As a lessee, the Allianz Group previously classified leases as operating or finance leases based on its assessment of whether the lease transferred significantly all of the risks and rewards incidental to ownership of the underlying asset to the Allianz Group. Under IFRS 16, the Allianz Group will recognize right-of-use assets and lease liabilities for most of their leases with the following exceptions: The Allianz Group has elected not to recognize right-of-use assets and lease liabilities for short-term leases with a lease term of 12 months or less, leases of low-value assets (e.g. tablets, personal computers, telephones, office furniture, copy and fax machines), and car leases. The lease payments associated with such short-term and low-value leases will be recognized as an expense on a straight-line basis over the lease term. At transition, lease liabilities will be measured at the present value of the remaining lease payments, discounted at the Allianz Group's incremental borrowing rate as at 1 January 2019. Right-of-use assets will be measured at an amount equal to the lease liability adjusted by the amount of any prepaid or accrued lease payments. In addition to the short-term as well as low-value lease expedients, the Allianz Group uses the following practical expedients when applying IFRS 16 to leases previously classified as operating leases under IAS 17:

  • − Apply a single discount rate to a portfolio of leases with similar characteristics
  • − Adjust the right-of-use assets by the amount of IAS 37 onerous contract provision immediately before the date of initial application, as an alternative to an impairment review
  • − Exclude initial direct costs from measuring the right-of-use asset at the date of initial application
  • − Use hindsight when determining the lease term if the contract contains options to extend or terminate the lease.

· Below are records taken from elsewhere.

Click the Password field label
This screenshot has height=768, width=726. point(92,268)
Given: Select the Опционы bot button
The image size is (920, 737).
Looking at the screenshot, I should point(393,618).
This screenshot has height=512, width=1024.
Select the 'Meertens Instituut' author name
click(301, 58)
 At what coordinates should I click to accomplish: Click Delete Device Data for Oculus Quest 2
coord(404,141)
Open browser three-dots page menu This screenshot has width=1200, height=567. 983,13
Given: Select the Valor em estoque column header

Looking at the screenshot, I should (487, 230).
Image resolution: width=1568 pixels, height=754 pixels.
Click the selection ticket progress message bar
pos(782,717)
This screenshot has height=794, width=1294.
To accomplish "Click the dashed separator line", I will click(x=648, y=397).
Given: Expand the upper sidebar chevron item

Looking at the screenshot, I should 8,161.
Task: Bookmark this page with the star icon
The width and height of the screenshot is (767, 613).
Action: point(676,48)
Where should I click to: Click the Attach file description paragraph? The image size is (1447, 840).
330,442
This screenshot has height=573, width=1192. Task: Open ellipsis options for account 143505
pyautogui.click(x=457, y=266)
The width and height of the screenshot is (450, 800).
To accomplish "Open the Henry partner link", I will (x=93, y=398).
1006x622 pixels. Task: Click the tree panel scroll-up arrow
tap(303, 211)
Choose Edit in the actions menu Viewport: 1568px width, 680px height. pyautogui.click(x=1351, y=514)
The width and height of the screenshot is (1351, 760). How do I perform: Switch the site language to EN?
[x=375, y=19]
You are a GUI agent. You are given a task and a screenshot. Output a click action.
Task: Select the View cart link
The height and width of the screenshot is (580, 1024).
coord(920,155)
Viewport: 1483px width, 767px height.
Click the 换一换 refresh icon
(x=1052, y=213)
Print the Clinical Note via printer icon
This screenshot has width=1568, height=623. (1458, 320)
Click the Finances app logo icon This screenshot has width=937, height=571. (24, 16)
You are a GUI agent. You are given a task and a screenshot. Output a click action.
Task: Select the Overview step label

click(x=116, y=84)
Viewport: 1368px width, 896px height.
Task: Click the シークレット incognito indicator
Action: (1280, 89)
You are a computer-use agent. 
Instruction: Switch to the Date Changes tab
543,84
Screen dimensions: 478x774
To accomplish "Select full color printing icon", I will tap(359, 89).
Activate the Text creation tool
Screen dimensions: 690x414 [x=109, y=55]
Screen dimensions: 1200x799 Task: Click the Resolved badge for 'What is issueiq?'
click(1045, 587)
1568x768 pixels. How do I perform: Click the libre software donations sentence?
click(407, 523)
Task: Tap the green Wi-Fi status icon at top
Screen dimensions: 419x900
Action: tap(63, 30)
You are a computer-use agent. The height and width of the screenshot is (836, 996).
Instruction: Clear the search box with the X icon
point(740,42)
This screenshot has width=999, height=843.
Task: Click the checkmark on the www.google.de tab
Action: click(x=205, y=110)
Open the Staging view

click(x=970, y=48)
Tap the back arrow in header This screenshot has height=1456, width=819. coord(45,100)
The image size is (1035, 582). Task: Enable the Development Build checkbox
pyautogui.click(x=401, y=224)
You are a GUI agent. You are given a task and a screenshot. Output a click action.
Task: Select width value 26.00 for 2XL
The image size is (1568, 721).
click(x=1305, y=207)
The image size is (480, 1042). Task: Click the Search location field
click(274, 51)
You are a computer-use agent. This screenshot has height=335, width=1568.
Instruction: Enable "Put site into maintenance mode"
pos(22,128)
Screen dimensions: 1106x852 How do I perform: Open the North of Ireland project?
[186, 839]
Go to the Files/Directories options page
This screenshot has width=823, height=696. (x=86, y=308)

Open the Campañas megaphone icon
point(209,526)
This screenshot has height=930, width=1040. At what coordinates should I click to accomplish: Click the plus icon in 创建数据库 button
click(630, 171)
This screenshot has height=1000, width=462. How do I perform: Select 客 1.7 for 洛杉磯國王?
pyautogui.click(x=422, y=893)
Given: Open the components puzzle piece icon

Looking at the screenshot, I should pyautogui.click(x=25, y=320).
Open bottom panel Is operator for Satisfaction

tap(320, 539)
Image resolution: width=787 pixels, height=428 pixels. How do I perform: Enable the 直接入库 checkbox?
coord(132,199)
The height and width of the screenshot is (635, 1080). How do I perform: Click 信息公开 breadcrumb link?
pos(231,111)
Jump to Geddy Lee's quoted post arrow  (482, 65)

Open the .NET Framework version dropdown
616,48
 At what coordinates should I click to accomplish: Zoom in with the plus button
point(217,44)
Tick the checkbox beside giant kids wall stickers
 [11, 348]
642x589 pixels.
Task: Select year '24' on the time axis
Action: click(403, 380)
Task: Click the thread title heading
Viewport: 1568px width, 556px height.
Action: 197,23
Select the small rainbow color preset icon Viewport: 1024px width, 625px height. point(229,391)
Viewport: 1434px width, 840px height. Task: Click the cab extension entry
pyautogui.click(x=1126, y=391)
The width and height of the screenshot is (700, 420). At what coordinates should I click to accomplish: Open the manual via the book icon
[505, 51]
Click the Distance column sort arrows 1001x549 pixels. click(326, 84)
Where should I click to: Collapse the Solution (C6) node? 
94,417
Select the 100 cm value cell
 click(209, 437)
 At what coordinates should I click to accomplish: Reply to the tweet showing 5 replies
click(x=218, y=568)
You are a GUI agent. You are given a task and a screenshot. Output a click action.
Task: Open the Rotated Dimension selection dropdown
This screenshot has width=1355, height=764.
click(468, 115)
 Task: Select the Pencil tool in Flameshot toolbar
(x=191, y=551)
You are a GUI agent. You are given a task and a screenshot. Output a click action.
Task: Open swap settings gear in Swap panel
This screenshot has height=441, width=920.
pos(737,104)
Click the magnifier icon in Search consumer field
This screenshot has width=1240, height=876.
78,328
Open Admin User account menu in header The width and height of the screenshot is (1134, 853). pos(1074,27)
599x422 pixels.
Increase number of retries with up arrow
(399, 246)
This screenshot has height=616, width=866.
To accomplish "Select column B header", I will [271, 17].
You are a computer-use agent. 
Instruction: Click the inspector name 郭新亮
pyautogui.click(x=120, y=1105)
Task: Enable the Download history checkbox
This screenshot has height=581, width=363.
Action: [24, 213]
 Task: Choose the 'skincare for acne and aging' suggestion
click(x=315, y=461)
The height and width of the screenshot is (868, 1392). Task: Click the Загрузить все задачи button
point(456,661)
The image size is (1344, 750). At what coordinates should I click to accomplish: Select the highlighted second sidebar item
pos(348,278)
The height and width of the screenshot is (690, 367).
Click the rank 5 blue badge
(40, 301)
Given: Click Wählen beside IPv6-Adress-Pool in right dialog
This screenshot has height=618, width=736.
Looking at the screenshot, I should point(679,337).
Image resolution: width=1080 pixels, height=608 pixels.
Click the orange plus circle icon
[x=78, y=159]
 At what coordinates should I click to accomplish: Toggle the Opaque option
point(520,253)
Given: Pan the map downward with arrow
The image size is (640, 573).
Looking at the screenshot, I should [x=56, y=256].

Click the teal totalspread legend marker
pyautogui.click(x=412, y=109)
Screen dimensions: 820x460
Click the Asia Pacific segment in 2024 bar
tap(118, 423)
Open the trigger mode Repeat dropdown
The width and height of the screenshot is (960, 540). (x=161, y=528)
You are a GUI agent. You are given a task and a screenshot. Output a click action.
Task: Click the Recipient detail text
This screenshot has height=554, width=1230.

The financial impacts from implementing IFRS 16 will not be significant for the Allianz Group. IFRS 16 will lead to the recognition of new assets and liabilities for the previously classified operating leases in the amount of approximately € 2.5 bn. As of 31 December 2018, the Allianz Group's future minimum lease payments under noncancellable operating leases amounted to € 2.4 bn on an undiscounted basis (see note 37). In addition, IFRS 16 replaces the straightline operating lease expenses with a depreciation charge for right-ofuse assets and interest expenses on lease liabilities. In aggregate, there will be an insignificant negative impact on net income in the first year of application due to the front-end loading of the interest expenses.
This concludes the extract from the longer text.